Des agents de sécurité ont été déployés dans les stations-service pour contrôler les foules.
Dans le but de mettre fin à la crise du carburant, le ministre de l’Énergie et de l’Énergie, Kanchana Wijesekara, a tweeté mardi que le gouvernement autoriserait l’importation et la vente au détail de carburant aux entreprises des pays producteurs de pétrole.
Les autorités ont également introduit un système de jetons cette semaine pour empêcher les gens de faire la queue aux stations-service. Cependant, cela a causé plus de chaos.
Kadireshan Selvachandran, 35 ans, chauffeur de pousse-pousse travaillant à Colombo, fait la queue pour acheter du carburant depuis trois jours. Il a passé les deux dernières nuits dans son véhicule, espérant pouvoir acheter suffisamment de carburant pour une journée. Il n’a pas reçu le jeton.
« Nous sommes foutus. Maintenant, ils disent que seuls les services essentiels recevront du carburant pour les 13 prochains jours. Nous faisons aussi des services essentiels, nous nourrissons nos enfants », a-t-il déclaré.
Selvachandran est déterminé à ne pas quitter la file d’attente tant qu’il n’aura pas de carburant.
Les experts disent que les pourparlers avec le FMI pourraient aboutir à des réformes structurelles drastiques et profondes.
L’analyste politique, le Dr Aruna Kulatunga, a déclaré à Al Jazeera que certaines de ces réformes pourraient inclure la suppression du duopole dans le secteur de l’énergie, la fin des restrictions à l’importation, l’augmentation des revenus et de la fiscalité indirecte et la privatisation ou la vente d’entreprises publiques improductives.
L’abrogation de la loi sur les terres à riz, qui interdit le développement et même d’autres travaux agricoles dans les rizières abandonnées, est également sur la table, ainsi que le transfert de terres non productives appartenant à l’État aux agriculteurs et aux anciens ouvriers agricoles, a-t-il déclaré.

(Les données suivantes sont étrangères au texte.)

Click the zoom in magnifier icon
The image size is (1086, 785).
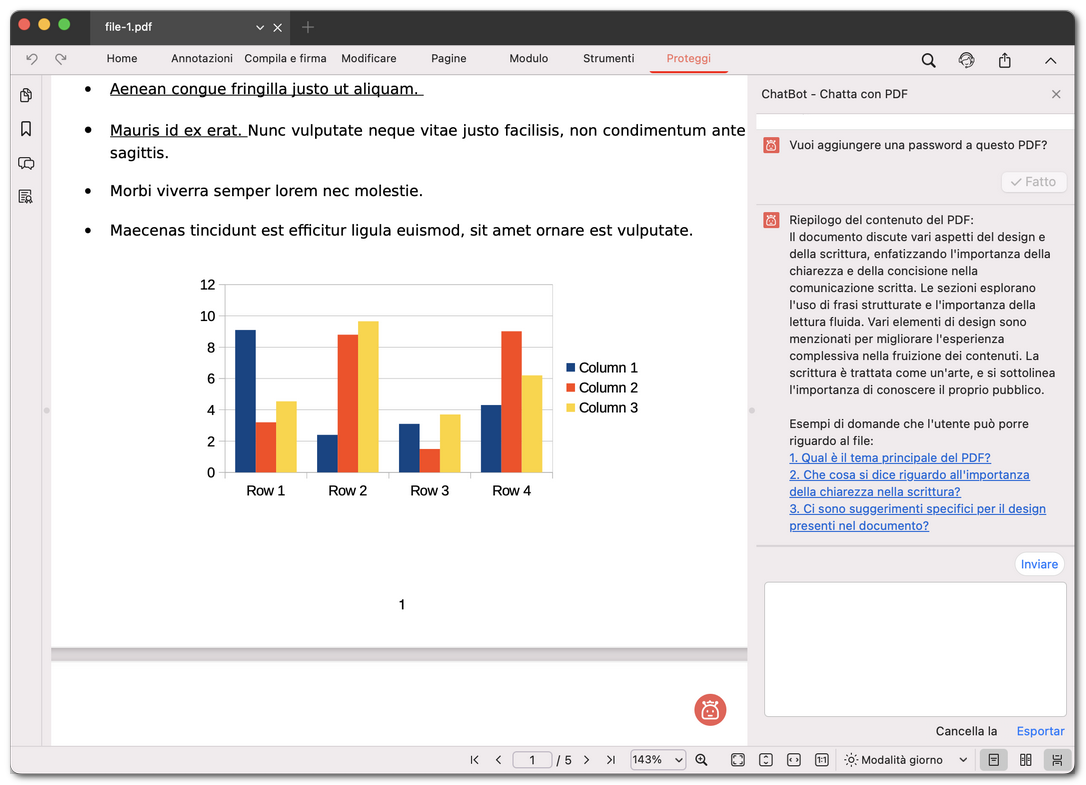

“C’est une épée à double tranchant. D’un côté, on peut supposer de graves pertes d’emplois tandis que d’autre part, des réformes sociales profondes comme la redistribution des terres et l’autorisation d’une utilisation productive des rizières abandonnées augmenteront les résultats nets de nombreuses personnes marginalement touchées », a déclaré Kulatunga à Al Jazeera.
Pour Lechchami de Ratnapura, cependant, l’attente est longue alors que trois repas par jour sont « devenus un luxe » pour elle. Les experts avertissent que l’un des effets à long terme de la crise économique pourrait être la malnutrition chronique pour les générations à venir.
Selon le Programme alimentaire mondial des Nations Unies, 22 % de la population sri-lankaise est « en situation d’insécurité alimentaire et a besoin d’aide ». L’Institut de recherche médicale (IRM) du pays a lancé une enquête pour examiner l’état de malnutrition de la population.
« La malnutrition dans la période pré-économique était élevée. Maintenant, avec la crise économique, il va certainement augmenter », a déclaré le Dr Renuka Jayatissa, nutritionniste au MRI, à Al Jazeera.
Lechchami dit que le coût de la plupart des aliments a triplé par rapport à ce qu’elle a payé l’année dernière. Plus le gouvernement tardera à apaiser la crise, pire ce sera pour sa famille.